GOAL OF THE EXERCISE >>
In the lines from the one with "At what (x,y)" through the end, swap "coordinate pair" for "point" and leave everything else unchanged. Return only those lines, without the pictures.

─── INFORMATION GIVEN ───

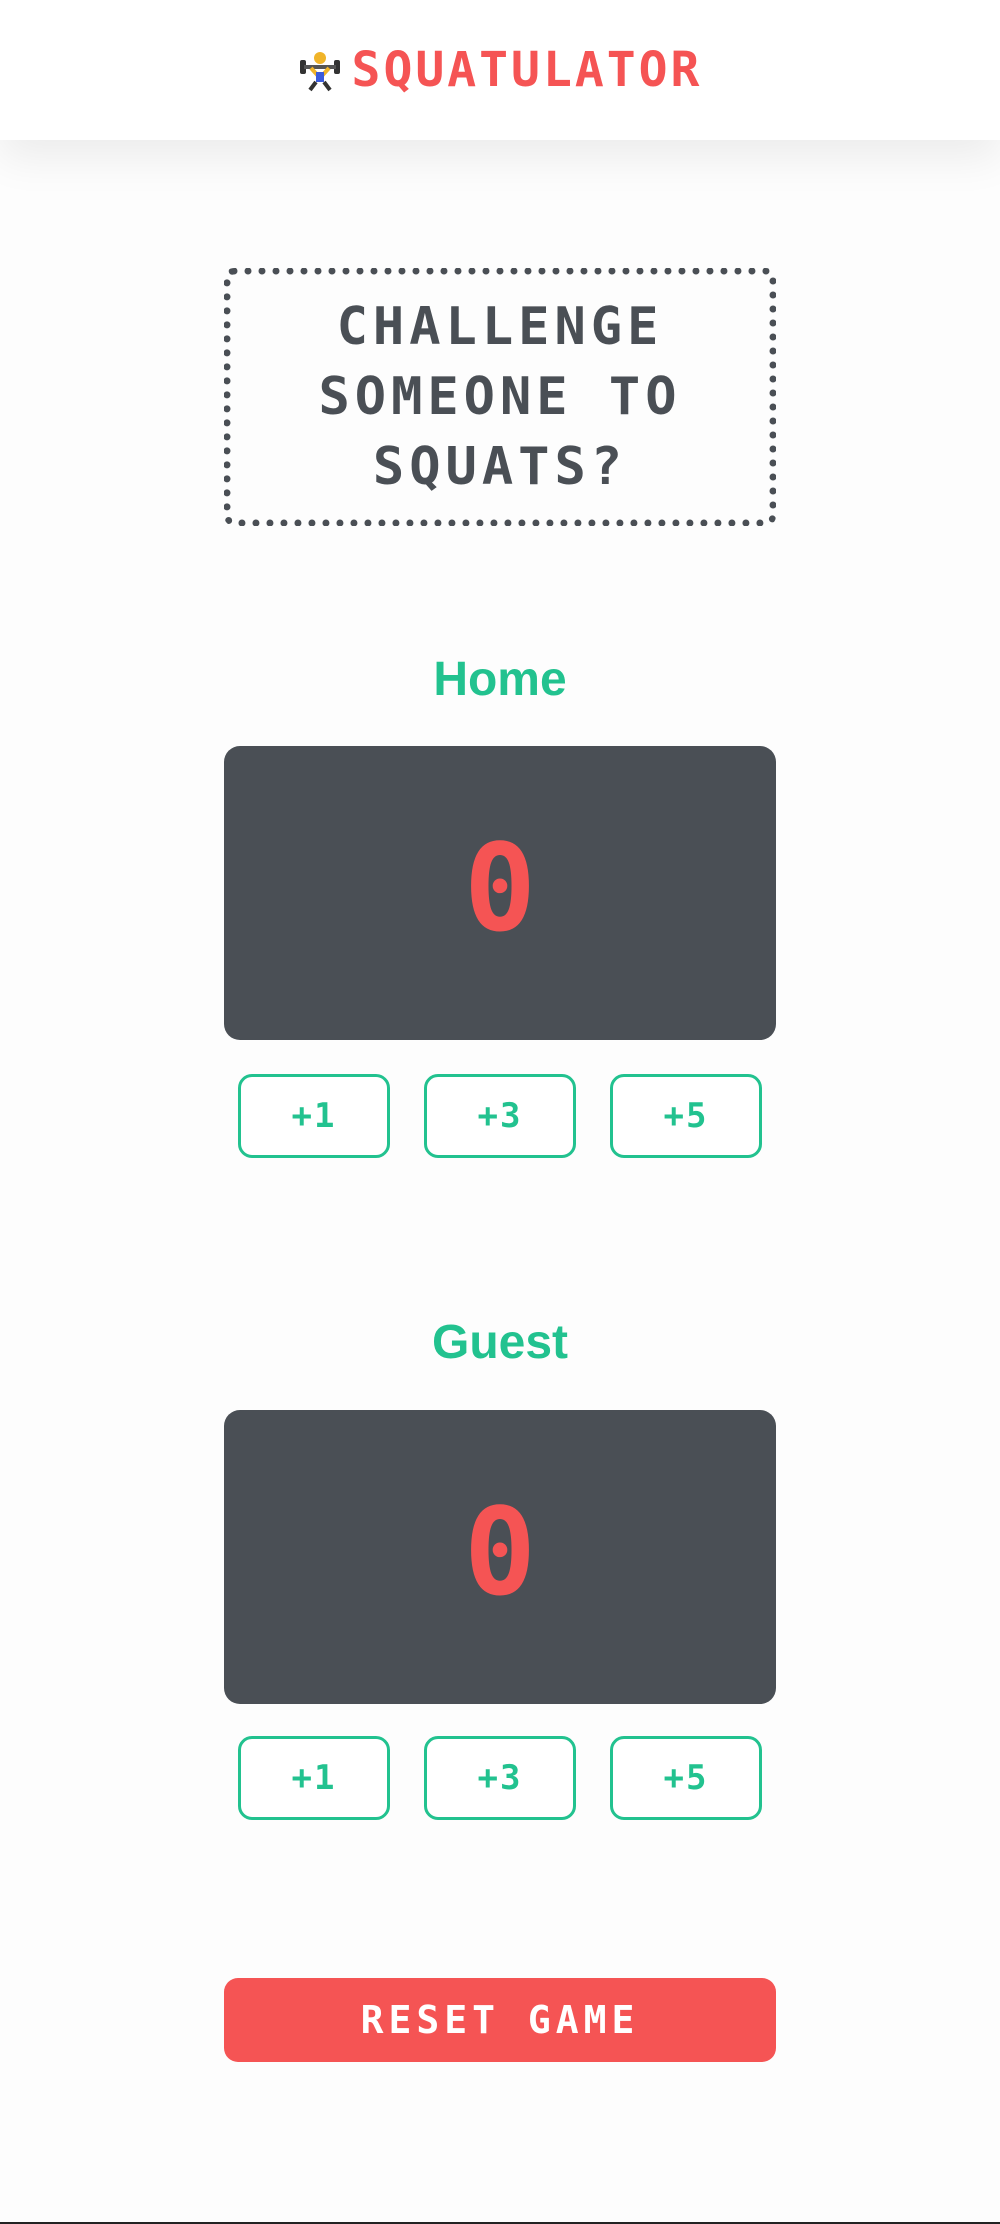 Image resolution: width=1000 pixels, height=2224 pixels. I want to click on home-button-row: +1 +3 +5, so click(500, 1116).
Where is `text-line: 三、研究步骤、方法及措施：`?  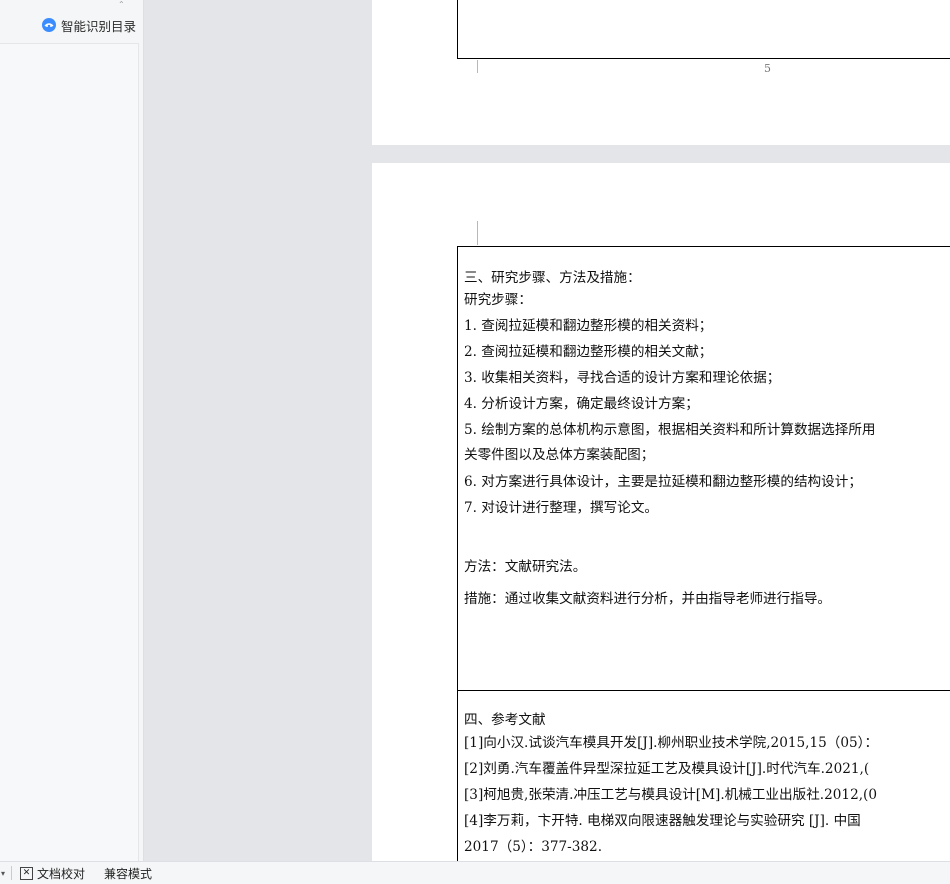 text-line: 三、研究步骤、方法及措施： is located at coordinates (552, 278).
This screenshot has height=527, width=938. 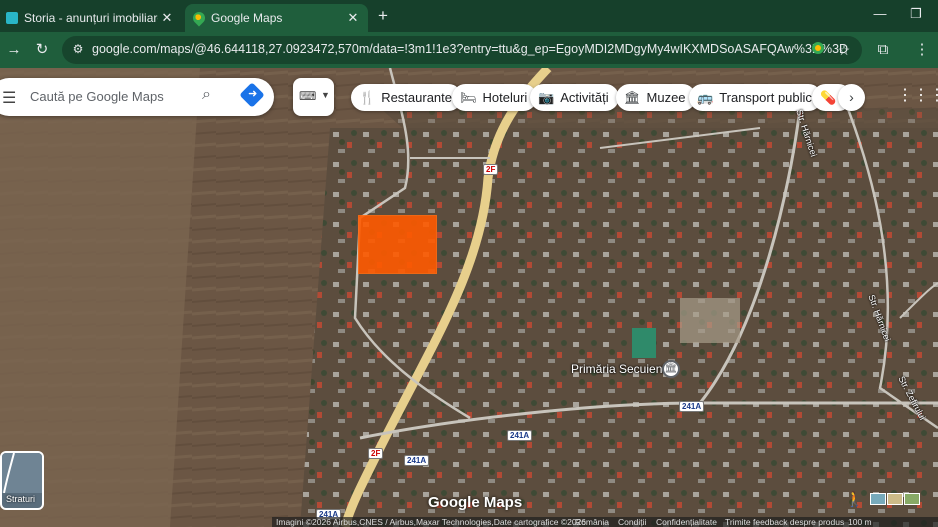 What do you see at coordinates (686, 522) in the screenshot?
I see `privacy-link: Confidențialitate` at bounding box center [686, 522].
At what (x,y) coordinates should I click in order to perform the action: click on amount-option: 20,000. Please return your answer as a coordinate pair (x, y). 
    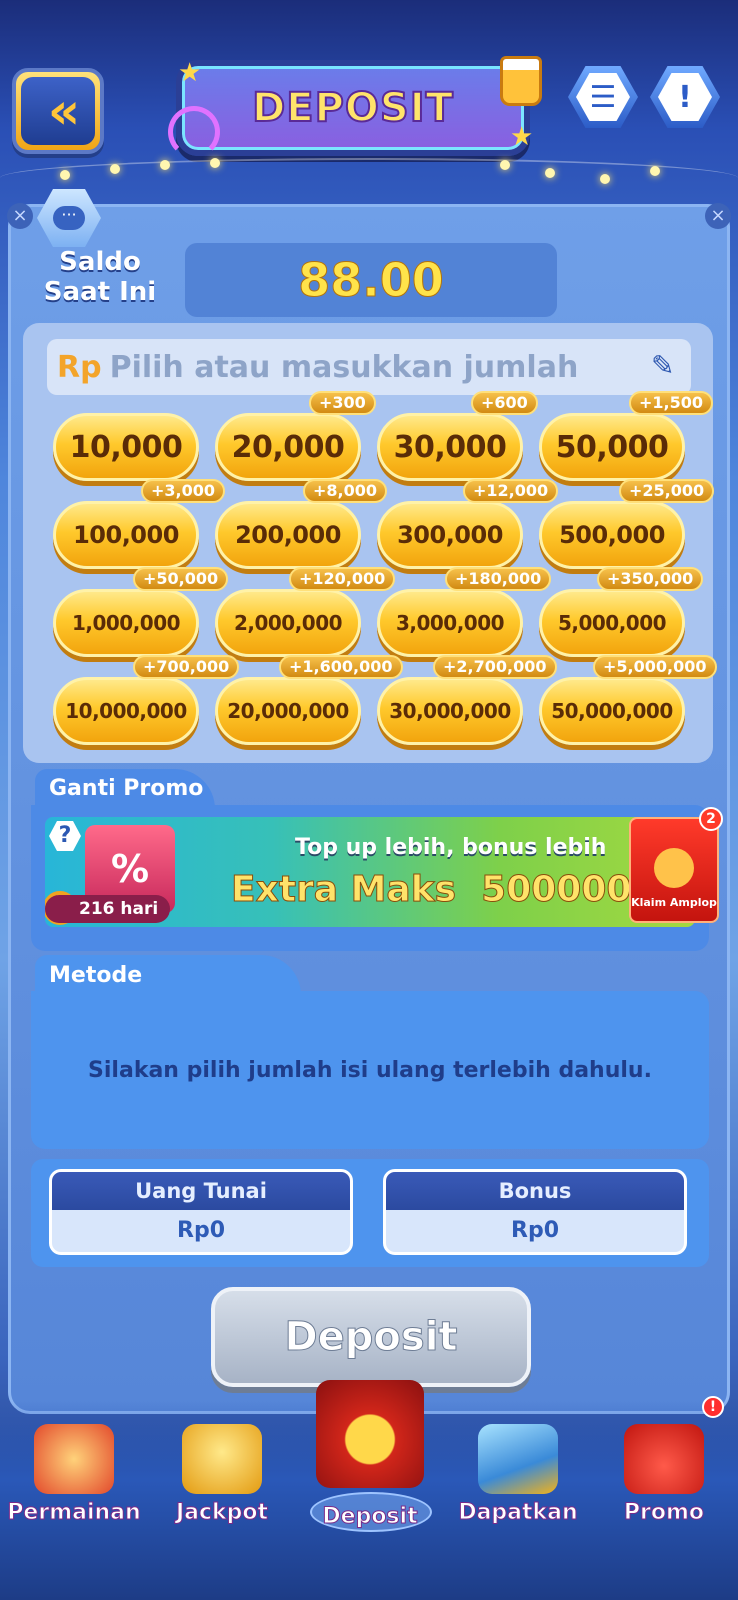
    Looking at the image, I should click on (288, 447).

───

COMPLETED EXERCISE >>
At what (x,y) coordinates should I click in order to perform the action: click on amount-option: 20,000. Please return your answer as a point (x, y). 
    Looking at the image, I should click on (288, 447).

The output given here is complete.